With every beat Andrew drums the great and magisterial power of Damien Chazelle into existence; every step in his personal growth, every new leap in his confidence and ambition, serves to imbue Chazelle with legitimacy. At the end, when he cuts off both solo and film, uniting the drummer in control of his band and the director in control of his set, he has affirmed his own talent and the talent of an immense and terrible new auteur, and affirmed by the same coin their respective places in history.
Affirming your own talent is what you do for a living when you share Chazelle's class and values. I mentioned in my article on Lorde that for an ambitious white kid from the suburbs, talent is about being a showoff. High school and early college are where you find the profit motive at its most sublimated and also its most naked. In every college interview and every high school piano recital, talent is not demonstrated by the steady production of excellent work but by projecting Greatness at all times. It's about bombarding people with the evidence of your genius until they finally believe it. In a word, it's about branding.

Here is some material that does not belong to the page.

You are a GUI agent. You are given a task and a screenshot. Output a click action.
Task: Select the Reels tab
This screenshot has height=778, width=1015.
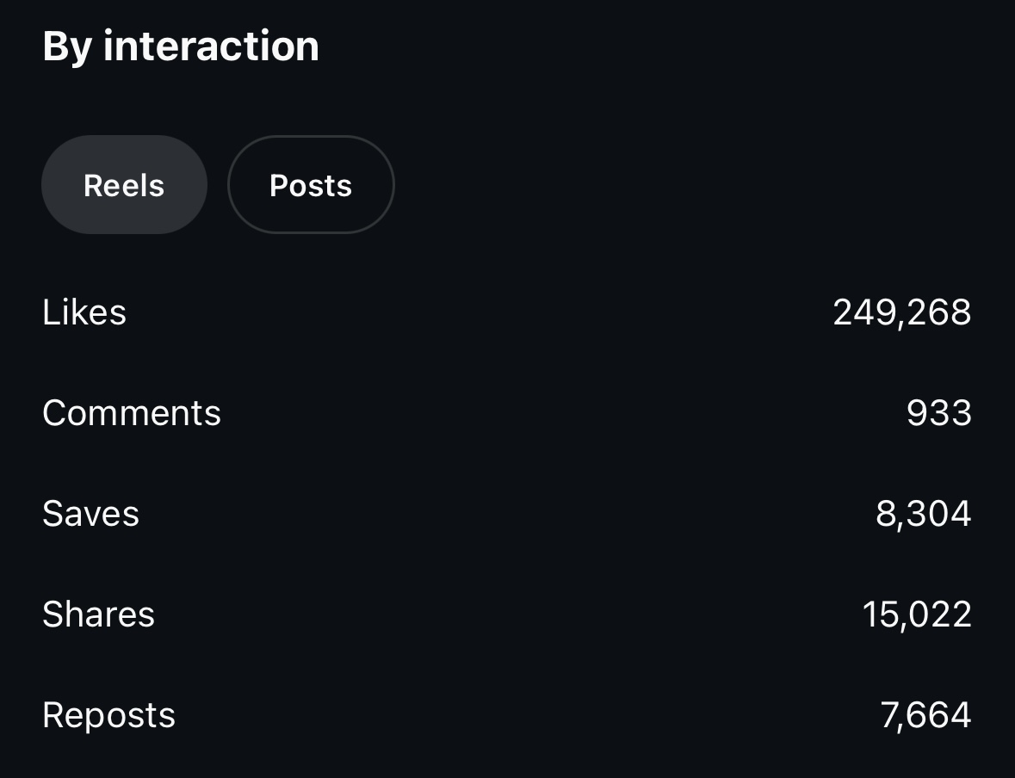tap(124, 185)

Both Andrew and Damien Chazelle are essentially marketing themselves throughout the movie. Neither has anything in particular to express with his art, nor does either seem interested in any broader artistic discourse (Andrew has no favorite drummers except for Buddy Rich, a known replicant). In their preening superficiality they resemble nothing more than Spinal Tap. Their aesthetic philosophy is as shapeless as capitalism itself, with the same underlying values: it doesn't matter what you do, as long as you do it more, bigger and louder than anyone else. It could be drumming or it could be film. Chipotle or McDonald's. LucasFilm or Marvel. Spiderman or Batman.

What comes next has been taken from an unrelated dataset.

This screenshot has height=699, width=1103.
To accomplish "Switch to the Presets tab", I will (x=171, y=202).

Whiplash is a bad movie, but it's worth an anthropological look if only because it represents some kind of inflection point in this great cultural hyperbola. Every piece of art has to do some work to justify its own existence, but if Whiplash couldn't congratulate itself then it wouldn't exist at all. The whole thing is a tautology, a commercial for itself, a smug ouroboros patting itself on its scaly tail and occasionally licking its own unmentionables. Andrew's apotheotic drum solo is, in the words of the Chicago Reader's J.R. Jones, "one of those horrible, endless jerk-off solos that give jazz a bad name", and the movie is doing very little else but jerking along with it.
People keep going to Lincoln Center, though, and Damien Chazelle has positioned his brand extremely well with Whiplash. Thousands of shy boys in the suburbs will be bitten by his radioactive movie and become imbued with the powers of great artists. It's their gift, their curse.